== EXCERPT TO READ ==
====

Overall, the Ethernet digital output of marine radar for unmanned surface vessel enables real-time data transmission, enhances situational awareness, and ensures flexibility for future developments in the field of autonomous shipping.


2. Up to 600 m detection range of E-band short-range marine radar

E-band radar picture within 100 m 100 m view scale at remote dashboard

One of its key attributes is ELVA-1 SDM360-76 E-band radar range, extending from the boat side up to 600 meters. This impressive range enables the radar to capture detailed information about the surrounding maritime environment, allowing for a comprehensive understanding of the vessel’s surroundings.

====

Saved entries
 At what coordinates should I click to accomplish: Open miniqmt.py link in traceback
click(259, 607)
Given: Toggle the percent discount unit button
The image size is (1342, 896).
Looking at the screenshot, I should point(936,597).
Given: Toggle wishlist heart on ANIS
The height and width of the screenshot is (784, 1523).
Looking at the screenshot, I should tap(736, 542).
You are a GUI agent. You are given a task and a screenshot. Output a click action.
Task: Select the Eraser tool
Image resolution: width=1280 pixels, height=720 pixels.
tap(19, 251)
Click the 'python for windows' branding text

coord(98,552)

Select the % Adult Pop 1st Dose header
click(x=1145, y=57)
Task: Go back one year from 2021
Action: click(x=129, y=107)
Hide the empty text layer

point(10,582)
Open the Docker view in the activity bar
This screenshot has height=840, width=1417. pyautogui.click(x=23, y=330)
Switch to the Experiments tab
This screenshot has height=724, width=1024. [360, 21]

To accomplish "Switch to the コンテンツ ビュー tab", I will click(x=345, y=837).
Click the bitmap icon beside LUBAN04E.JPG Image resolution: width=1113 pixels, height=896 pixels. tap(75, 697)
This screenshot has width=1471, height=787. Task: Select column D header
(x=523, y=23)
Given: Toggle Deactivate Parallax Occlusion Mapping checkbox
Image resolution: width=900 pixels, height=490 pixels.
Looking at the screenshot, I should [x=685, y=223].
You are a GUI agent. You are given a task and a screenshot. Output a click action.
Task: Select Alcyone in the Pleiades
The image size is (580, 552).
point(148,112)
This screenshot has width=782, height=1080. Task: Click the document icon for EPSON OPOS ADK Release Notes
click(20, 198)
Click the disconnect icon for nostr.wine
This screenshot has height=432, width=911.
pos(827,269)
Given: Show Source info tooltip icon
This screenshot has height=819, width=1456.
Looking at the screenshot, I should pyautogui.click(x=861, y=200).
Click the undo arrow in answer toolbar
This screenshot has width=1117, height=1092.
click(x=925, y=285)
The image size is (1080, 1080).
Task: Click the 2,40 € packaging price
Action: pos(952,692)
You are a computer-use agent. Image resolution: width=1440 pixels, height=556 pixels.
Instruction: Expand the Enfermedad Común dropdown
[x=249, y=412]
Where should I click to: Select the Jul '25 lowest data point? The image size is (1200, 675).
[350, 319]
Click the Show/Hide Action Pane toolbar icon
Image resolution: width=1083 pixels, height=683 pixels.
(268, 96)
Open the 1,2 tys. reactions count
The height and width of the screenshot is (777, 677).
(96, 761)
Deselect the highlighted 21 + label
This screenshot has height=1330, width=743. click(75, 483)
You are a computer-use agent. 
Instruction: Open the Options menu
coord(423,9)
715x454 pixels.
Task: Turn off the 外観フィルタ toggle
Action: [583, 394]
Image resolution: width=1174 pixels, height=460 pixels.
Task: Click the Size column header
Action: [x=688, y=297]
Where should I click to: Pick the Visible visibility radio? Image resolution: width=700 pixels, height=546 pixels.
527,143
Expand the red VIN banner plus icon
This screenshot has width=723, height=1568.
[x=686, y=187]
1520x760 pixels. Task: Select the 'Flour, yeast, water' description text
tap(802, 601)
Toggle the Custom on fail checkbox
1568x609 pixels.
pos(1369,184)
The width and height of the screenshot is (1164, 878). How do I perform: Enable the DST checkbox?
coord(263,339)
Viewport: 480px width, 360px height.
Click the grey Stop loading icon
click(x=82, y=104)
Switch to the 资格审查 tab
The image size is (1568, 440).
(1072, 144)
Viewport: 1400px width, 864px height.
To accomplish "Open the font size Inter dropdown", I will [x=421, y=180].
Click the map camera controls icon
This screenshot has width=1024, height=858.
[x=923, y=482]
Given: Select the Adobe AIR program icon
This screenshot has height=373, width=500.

====

== PROBLEMS TO WORK ON ==
1 - Answer these questions about the marine radar excerpt:
(a) Which kind of vessel is the Ethernet digital output of marine radar mentioned for?
(b) How far does the range of the ELVA-1 SDM360-76 E-band radar extend from the boat side?
(c) At what view scale is the E-band radar picture shown on the remote dashboard?
2 - Return the lines of the saved entries from the line that contains "Click the map camera controls icon" through the end of the saved entries, both ends included.

== PER-TASK OUTPUTS ==
1 -
(a) Unmanned surface vessel.
(b) Up to 600 meters.
(c) 100 m.

2 -
Click the map camera controls icon
This screenshot has width=1024, height=858.
[x=923, y=482]
Given: Select the Adobe AIR program icon
This screenshot has height=373, width=500.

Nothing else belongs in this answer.